Viva l'austerity! Here's one example of someone that was encouraged to go to a homeless shelter (italics mine):
The pressure is being felt elsewhere, too. Daunna Minnich of Bloomington said Indiana Department of Education funding for residential treatment for her 18-year-old daughter, Sabrina, is due to run out Sunday.
Officials at Damar Services Inc. of Indianapolis have told Minnich that unless she takes Sabrina home to Bloomington, the agency will take her to a homeless shelter.
Minnich said Sabrina, who's bipolar and has anxiety attacks, has attempted suicide, run away during home visits and threatened her older sister. She said bringing Sabrina home isn't a viable option, and the two group home placements that BDDS offered weren't appropriate for Sabrina's needs.
"I don't want to see the state of Indiana hasten her demise by putting her in a one-size-fits-all solution that will drive her to desperate acts," Minnich said.
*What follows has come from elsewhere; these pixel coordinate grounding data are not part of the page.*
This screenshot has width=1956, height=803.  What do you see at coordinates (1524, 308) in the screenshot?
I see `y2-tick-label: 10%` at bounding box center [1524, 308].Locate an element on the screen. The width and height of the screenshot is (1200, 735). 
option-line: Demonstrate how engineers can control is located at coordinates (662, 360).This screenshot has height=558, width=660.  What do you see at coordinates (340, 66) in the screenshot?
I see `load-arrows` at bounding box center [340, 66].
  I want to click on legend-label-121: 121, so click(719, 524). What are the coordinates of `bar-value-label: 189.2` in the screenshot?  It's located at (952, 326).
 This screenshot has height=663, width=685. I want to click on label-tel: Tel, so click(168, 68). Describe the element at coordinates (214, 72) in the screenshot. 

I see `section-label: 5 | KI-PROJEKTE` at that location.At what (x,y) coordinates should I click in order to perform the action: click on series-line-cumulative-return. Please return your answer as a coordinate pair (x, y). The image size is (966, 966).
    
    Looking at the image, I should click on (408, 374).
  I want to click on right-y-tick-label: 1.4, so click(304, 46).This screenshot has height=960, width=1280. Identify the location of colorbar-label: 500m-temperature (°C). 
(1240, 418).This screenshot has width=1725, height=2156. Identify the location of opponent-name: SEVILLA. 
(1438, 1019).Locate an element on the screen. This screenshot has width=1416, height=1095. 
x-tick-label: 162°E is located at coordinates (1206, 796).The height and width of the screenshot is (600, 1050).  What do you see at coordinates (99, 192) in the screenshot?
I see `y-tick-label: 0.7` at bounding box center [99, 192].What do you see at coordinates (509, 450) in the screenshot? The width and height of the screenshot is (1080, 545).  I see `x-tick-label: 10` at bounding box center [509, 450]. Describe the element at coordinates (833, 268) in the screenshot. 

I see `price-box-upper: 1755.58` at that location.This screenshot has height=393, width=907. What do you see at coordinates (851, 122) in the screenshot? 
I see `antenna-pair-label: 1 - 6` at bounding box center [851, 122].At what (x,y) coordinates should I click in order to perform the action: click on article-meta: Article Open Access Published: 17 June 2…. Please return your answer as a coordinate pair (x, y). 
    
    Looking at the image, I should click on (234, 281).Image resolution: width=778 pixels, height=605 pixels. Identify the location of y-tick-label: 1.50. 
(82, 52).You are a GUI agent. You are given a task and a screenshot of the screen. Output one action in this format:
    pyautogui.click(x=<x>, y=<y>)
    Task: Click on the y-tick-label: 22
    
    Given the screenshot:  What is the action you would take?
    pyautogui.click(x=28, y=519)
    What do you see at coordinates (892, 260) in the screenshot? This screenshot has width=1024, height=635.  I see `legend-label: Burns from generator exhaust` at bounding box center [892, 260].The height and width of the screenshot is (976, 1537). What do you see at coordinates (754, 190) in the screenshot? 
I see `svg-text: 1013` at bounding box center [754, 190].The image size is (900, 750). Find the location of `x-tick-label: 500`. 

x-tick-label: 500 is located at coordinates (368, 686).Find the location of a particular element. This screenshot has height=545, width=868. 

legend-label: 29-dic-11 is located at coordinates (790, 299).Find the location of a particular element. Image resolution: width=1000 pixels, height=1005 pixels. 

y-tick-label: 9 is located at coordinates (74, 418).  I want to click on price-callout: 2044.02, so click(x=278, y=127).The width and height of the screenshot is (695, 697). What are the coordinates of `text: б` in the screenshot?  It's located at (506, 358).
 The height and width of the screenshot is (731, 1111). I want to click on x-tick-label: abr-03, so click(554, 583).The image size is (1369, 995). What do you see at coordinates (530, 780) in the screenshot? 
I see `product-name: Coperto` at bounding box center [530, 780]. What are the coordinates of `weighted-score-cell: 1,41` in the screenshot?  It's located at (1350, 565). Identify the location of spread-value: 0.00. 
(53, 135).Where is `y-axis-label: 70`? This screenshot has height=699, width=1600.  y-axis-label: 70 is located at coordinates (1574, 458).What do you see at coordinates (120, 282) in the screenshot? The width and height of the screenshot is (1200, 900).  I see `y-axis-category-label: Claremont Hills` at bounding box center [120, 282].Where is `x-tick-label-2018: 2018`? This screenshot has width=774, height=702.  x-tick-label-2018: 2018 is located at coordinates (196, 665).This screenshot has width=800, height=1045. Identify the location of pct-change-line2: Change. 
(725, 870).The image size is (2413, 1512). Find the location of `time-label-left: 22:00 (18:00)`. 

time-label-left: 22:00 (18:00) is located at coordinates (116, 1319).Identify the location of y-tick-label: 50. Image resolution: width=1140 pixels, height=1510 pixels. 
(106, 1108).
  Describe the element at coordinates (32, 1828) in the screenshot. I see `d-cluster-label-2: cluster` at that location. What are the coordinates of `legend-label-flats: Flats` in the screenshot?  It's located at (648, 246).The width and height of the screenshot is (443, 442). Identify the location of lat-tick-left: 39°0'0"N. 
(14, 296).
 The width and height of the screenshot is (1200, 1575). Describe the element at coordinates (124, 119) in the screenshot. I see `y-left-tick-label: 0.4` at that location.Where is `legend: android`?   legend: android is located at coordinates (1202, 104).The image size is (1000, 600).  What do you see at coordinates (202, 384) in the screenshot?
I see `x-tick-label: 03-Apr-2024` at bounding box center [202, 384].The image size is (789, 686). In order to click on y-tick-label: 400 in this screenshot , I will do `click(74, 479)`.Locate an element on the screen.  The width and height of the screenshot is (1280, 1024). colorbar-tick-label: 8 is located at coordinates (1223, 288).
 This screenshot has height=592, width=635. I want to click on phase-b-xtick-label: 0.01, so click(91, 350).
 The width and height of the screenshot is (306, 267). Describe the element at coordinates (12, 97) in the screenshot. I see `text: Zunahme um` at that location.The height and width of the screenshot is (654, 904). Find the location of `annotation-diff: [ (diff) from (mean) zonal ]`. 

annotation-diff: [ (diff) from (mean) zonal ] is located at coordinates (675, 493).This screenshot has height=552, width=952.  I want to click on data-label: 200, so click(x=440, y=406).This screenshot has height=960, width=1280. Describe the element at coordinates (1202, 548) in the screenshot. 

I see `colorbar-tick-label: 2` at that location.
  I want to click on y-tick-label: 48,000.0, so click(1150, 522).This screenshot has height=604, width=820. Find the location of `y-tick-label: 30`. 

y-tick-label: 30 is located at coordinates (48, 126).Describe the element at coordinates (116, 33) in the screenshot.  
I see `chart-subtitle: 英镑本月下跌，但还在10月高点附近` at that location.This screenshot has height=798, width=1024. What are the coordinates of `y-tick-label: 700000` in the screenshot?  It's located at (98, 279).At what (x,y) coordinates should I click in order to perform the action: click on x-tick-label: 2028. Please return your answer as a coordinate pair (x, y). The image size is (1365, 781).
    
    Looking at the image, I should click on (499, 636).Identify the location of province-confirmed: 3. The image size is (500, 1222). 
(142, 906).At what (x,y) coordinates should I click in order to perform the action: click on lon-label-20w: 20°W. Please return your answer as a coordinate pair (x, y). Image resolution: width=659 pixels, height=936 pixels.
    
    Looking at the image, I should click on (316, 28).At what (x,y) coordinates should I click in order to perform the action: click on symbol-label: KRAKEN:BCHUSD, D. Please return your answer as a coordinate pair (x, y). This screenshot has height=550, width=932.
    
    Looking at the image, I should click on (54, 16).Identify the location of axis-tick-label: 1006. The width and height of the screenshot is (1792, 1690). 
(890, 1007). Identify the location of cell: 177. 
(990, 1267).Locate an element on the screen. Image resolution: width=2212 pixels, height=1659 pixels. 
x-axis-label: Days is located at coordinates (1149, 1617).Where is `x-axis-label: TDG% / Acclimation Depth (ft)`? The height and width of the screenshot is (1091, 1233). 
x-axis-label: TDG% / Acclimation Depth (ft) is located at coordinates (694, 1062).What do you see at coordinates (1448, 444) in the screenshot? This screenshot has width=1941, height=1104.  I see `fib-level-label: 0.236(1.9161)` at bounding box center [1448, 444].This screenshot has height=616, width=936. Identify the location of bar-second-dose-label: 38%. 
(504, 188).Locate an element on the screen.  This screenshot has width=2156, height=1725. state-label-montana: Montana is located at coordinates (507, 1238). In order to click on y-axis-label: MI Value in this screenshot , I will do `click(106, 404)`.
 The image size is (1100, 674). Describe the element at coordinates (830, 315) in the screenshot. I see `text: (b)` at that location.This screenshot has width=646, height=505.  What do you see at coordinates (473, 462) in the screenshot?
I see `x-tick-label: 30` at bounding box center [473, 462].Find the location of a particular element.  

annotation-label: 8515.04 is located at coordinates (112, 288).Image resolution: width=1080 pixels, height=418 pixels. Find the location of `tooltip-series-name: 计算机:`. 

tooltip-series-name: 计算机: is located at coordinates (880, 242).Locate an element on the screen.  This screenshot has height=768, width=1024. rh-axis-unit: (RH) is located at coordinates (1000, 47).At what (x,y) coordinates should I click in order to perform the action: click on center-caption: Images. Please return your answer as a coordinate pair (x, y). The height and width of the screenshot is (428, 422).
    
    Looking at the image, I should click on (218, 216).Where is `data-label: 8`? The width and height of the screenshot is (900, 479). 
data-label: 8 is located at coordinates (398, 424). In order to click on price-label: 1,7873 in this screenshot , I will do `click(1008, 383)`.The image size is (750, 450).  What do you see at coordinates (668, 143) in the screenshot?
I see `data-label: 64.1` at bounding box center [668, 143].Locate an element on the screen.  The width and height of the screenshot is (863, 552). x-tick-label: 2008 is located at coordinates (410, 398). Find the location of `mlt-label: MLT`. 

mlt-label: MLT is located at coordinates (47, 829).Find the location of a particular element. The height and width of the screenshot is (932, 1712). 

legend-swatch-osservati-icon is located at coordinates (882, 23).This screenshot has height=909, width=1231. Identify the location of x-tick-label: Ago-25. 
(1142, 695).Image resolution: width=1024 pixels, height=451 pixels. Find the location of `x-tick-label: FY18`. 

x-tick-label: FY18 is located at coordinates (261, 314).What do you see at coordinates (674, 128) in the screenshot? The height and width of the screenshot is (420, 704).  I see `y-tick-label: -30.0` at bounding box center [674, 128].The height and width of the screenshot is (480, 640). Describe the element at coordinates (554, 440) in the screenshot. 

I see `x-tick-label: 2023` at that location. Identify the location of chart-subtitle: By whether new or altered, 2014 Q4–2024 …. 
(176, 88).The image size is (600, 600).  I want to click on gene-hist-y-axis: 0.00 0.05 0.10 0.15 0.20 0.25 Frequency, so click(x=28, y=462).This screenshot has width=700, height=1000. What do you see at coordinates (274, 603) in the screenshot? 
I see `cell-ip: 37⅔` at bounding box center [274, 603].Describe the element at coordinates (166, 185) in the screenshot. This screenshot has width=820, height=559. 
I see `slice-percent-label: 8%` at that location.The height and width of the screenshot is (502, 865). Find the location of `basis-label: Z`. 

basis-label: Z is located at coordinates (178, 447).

Because it's really all about the young people:
Kim Dodson, associate executive director of The Arc of Indiana advocacy group, speculated the suggestions result from frustration among BDDS staff. Families have become more outspoken in complaining about waiting for waivers -- waiting lists had more than 20,000 names last month -- and upset that Family and Social Services has reduced services as Gov. Mitch Daniels has cut its budget. The Arc says cuts since July have eliminated 2,000 waiver slots.
Kids. Or budgets. Same thing.
A humane nation--not one enthralled to "robust Christianity"--would not ever place its needy in a situation like this. Yet we are simultaneously told two things:
1) The federal government shouldn't run deficits due to fears of inflation, even though investors are buying negative interest bonds.
2) Even if we could run deficits, we wouldn't know how to spend the money fast enough.
Well, regarding #2, I have an idea....
Indiana is so far behind the times: here in Florida, the disabled go straight from the E.R. to the streets, IV drips & all.
The negative interest-rate bonds are actually a sign of inflationary expectations, as the bonds are inflation protected.